Two advanced loitering weapon systems manufactured by Israeli company UVision will be tested in the US before the end of the year, according to a company executive, as the firm continues to seek inroads into the American market.
The demonstrations, which the company says are set for October at the Dugway Proving Ground in Utah, will be include the Army, Air force, Navy and representatives from US Special Operations Command.
Israeli-made loitering weapon systems were used extensively during the 2020 Nagorno-Karabakh conflict between Azerbaijan and Armenia. The main such system used by Azerbaijan was the Harop, made by Israel Aerospace Industries (IAI), a weapon that is larger than the UVision system designs. But the results of using this type of weapons caught the attention of a number of militaries around the world, regardless of producer.

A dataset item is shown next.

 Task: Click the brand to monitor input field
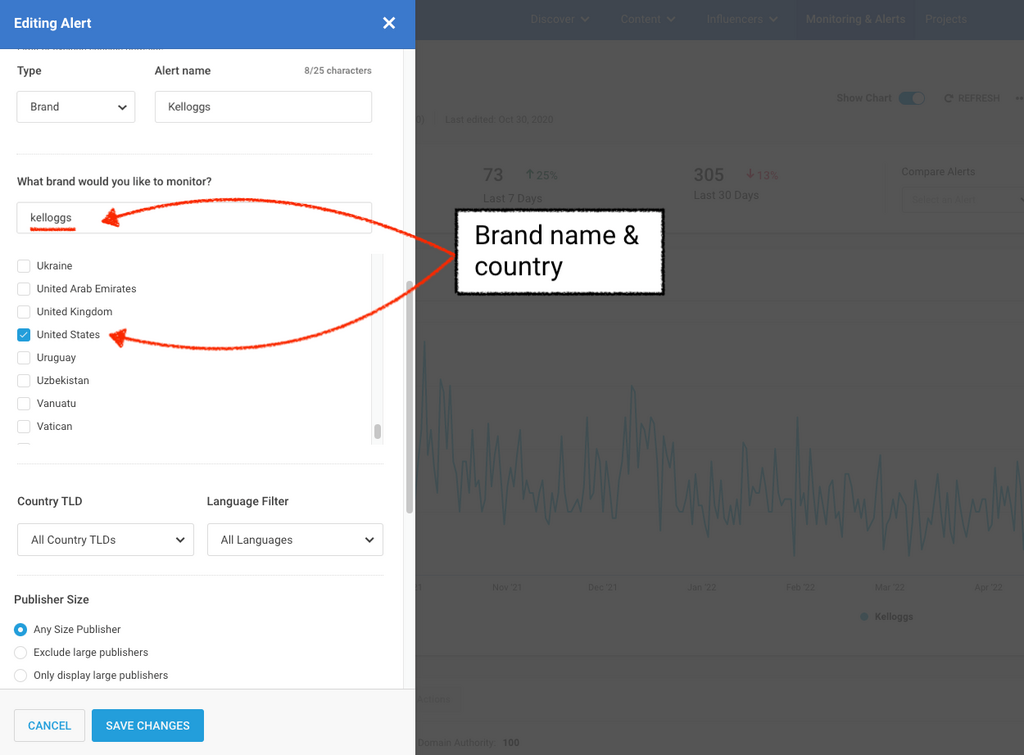click(x=194, y=218)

It’s a capability that is also slowly entering the American military. The US Army has previously purchased the Switchblade system manufactured by AeroVironment, and UVision was recently awarded a contract to supply its Hero-120 loitering weapon systems to the Marine Corps. The system will be integrated with the LAV-M light vehicle, the Joint Light Tactical Vehicle, and the LRUSV, a future autonomous ship capability. Uvision has formed an American subsidiary in expectation of additional contracts from the US armed forces for the company’s other loitering weapons systems.

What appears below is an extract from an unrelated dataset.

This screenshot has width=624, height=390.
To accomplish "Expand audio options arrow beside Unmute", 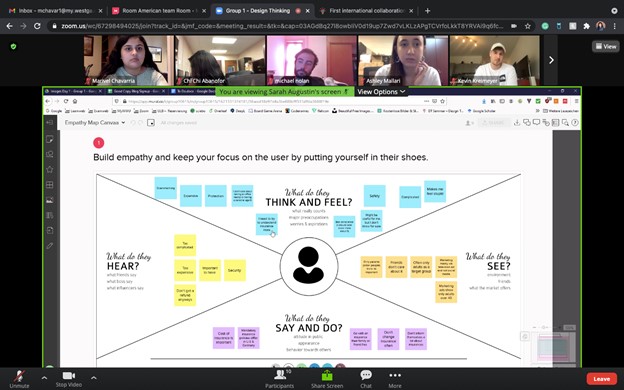I will [x=44, y=378].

Avi Mizrachi, a retired Maj. Gen. with the Israeli armed forces who is now CEO of UVision, told Breaking Defense that “Some of our systems are combat proven. I cannot be specific but the operational results will be presented to the Americans.”
As a result of the evolving battlefield, Mizrachi said the company is focusing on increased ranges for its weapons. And he sees a wide market for the systems, including “eastern Europe, where some countries are
Israeli company Uvision’s Hero-30 armed drone
worried from wars like the one between Russia and the Ukraine.”
Mizrachi stated that the US armed forces are specifically looking at the Hero-30 and the Hero-400 designs. The Hero-30 has been procured by the Israel MOD and has been equipped to operational IDF forces.
Per the company, the Hero-30 has a high precision tracking and lock-on capability, as well as a function for last-second-mission-abort and re-engagement for a second attack attempt or change of target. The current version of the Hero-30 weighs 6.5 pounds is and carried in a canister that is used also as a pneumatic launcher.
Once launched, an electric motor is turned on, and the weapon has an endurance of 30 minutes. It operates at altitudes between 1,000 and 2,000 feet, and also comes with a video stream back to the operator.
UVision is offering a special version of the Hero-30 to the Americans, which will be lighter and will carry a 1.2 pound warhead. The company is also working on extending the endurance for the weapon.
US forces will also test the Hero-400, according to Mizrachi. The larger weapon can be launched from a multi-canister for use on vehicles or forward operating bases. This system comes with two hours of endurance, and has a multi-purpose warhead the company claims is useable for anti-tank, concrete piercing and anti-personnel operations. Like the Hero-30, it can be recalled if needed.
UVision will offer its loitering weapon systems in a price that according to the company’s CEO is “much lower than the price of any competing system. Our systems are combat proven and are being upgraded all the time based on the operational results.”